**TEXTE D'ÉTUDE**
%%
Tous les textes adoptés au cours de la session 2013-2014 concernaient le secteur des médias.
Les deux textes - loi organique et loi - relatifs à l'indépendance de l'audiovisuel public sont partiellement appliqués. Ainsi, le 12 janvier dernier, nous avons donné un avis favorable à la proposition de nomination, par le Président du Sénat, aux fonctions de membre du Conseil supérieur de l'audiovisuel, dans les conditions nouvelles de majorité définies par la nouvelle loi.
La loi du 8 juillet 2014 encadrant la vente à distance des livres (dite « loi anti-Amazon » pour certains) est entrée en application et l'ordonnance modifiant les dispositions du code de la propriété intellectuelle relatives au contrat d'édition a été prise le 12 novembre 2014.
La loi du 27 février 2014 harmonisant les taux de TVA applicables à la presse imprimée et à la presse en ligne - en clair l'application du taux de 2,1 % aux services de presse en ligne - présente un cas de figure différent : la loi est appliquée, mais chacun sait qu'elle pourrait potentiellement être remise en cause par une décision de la Cour de justice de l'Union européenne, à l'instar de ce qu'elle a décidé, par décision du 5 mars 2015 en matière de TVA applicable au livre numérique, considéré comme un service électronique et donc taxé au taux normal.
%%
**TRAVAIL À FAIRE**
A: Relevez toutes les dates du texte d'étude qui comportent le jour, le mois et l'année, dans leur ordre d'apparition.
B: Reproduisez le passage du texte d'étude qui commence à « La loi du 8 » et se termine à « 12 novembre 2014. ».

**DONNÉES FOURNIES**
%%
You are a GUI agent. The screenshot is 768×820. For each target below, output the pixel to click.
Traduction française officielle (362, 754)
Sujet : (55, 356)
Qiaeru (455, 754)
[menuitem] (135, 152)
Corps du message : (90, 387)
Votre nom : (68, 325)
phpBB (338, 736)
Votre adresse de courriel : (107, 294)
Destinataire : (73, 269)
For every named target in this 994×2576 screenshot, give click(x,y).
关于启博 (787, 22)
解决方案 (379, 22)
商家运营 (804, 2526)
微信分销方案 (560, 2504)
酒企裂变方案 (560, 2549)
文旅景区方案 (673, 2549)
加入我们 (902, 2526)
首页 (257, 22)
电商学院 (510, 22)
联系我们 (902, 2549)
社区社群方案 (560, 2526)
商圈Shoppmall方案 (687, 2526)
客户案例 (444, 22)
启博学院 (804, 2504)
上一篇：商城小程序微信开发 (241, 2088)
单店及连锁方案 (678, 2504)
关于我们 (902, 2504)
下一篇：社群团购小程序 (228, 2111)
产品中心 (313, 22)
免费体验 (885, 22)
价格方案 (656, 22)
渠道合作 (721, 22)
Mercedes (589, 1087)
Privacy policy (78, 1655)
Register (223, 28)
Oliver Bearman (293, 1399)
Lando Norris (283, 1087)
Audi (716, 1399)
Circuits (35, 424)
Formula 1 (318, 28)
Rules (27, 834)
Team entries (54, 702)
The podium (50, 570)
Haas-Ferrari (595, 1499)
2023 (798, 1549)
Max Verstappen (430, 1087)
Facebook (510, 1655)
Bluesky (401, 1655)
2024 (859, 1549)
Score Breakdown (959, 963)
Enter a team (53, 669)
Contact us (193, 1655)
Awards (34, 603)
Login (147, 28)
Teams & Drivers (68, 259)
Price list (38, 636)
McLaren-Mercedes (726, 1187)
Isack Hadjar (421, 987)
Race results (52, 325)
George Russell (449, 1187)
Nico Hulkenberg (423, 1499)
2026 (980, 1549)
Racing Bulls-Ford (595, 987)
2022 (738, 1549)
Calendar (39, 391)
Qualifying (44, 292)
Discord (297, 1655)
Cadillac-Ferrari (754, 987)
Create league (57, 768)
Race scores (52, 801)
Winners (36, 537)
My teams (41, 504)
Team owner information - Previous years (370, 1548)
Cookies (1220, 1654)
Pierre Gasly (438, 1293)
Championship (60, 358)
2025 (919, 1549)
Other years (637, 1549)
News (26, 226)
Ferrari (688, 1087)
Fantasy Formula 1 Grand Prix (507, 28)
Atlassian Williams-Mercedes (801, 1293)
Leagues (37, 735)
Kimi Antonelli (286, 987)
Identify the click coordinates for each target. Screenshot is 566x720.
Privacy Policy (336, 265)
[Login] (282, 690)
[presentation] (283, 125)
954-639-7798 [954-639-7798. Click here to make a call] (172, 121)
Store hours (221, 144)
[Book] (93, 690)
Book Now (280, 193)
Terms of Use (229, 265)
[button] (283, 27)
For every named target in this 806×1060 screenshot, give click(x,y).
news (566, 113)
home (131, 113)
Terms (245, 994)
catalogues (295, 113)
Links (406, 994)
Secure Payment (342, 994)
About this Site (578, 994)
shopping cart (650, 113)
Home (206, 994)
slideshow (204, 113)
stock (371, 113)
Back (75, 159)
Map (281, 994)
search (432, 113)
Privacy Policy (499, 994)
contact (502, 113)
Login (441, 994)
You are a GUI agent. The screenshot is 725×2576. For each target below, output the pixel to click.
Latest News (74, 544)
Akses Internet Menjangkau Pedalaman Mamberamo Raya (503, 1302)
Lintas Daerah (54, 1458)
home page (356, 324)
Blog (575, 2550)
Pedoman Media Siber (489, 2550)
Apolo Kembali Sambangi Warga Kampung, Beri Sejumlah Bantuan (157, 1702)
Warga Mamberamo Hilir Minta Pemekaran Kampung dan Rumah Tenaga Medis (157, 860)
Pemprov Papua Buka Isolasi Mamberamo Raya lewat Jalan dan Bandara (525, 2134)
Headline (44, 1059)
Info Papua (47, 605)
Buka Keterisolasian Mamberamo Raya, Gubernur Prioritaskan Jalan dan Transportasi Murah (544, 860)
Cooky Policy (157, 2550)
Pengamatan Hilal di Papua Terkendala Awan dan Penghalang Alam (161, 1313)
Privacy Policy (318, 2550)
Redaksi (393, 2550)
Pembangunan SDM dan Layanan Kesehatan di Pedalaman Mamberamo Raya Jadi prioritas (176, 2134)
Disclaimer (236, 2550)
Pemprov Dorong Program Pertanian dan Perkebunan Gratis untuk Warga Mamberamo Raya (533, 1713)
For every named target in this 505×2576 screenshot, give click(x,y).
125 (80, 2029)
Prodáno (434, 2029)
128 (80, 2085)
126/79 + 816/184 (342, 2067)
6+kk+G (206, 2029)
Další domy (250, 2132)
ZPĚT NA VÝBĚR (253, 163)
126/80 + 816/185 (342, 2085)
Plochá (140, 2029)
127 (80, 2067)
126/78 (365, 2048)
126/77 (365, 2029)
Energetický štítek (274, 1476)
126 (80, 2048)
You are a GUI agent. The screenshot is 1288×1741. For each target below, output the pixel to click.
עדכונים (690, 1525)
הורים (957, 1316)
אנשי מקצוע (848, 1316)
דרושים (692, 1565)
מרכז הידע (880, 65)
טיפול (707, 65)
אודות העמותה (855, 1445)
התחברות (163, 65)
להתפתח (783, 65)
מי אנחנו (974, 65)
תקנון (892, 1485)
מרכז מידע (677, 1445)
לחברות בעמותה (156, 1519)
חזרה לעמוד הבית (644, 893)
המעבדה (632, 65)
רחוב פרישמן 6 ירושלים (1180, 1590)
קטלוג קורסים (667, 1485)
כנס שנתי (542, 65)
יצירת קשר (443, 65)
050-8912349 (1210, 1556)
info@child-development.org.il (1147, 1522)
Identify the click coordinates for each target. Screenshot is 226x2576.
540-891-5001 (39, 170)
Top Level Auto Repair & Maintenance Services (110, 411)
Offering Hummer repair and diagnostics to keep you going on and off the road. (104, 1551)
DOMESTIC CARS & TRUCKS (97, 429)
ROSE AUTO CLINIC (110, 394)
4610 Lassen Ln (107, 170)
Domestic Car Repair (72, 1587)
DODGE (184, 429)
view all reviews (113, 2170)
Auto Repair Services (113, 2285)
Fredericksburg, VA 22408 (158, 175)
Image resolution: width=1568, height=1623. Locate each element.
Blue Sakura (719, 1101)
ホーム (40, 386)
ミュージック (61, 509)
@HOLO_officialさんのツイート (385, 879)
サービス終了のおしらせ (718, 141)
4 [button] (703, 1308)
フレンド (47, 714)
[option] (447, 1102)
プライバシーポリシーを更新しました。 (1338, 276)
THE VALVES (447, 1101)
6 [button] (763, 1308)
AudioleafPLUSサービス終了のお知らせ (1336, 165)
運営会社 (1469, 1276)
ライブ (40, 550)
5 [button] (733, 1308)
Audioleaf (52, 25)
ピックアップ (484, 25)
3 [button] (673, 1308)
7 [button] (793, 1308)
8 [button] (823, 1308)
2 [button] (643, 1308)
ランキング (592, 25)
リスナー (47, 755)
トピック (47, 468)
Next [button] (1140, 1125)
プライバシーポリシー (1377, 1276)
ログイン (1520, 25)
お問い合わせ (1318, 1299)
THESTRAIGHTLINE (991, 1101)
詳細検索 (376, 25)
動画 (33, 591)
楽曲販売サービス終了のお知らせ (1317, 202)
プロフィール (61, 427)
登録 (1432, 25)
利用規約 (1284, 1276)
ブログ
%%
**CORRIGÉ DES EXERCICES**
A:
8 juillet 2014
12 novembre 2014
27 février 2014
5 mars 2015

B:
La loi du 8 juillet 2014 encadrant la vente à distance des livres (dite « loi anti-Amazon » pour certains) est entrée en application et l'ordonnance modifiant les dispositions du code de la propriété intellectuelle relatives au contrat d'édition a été prise le 12 novembre 2014.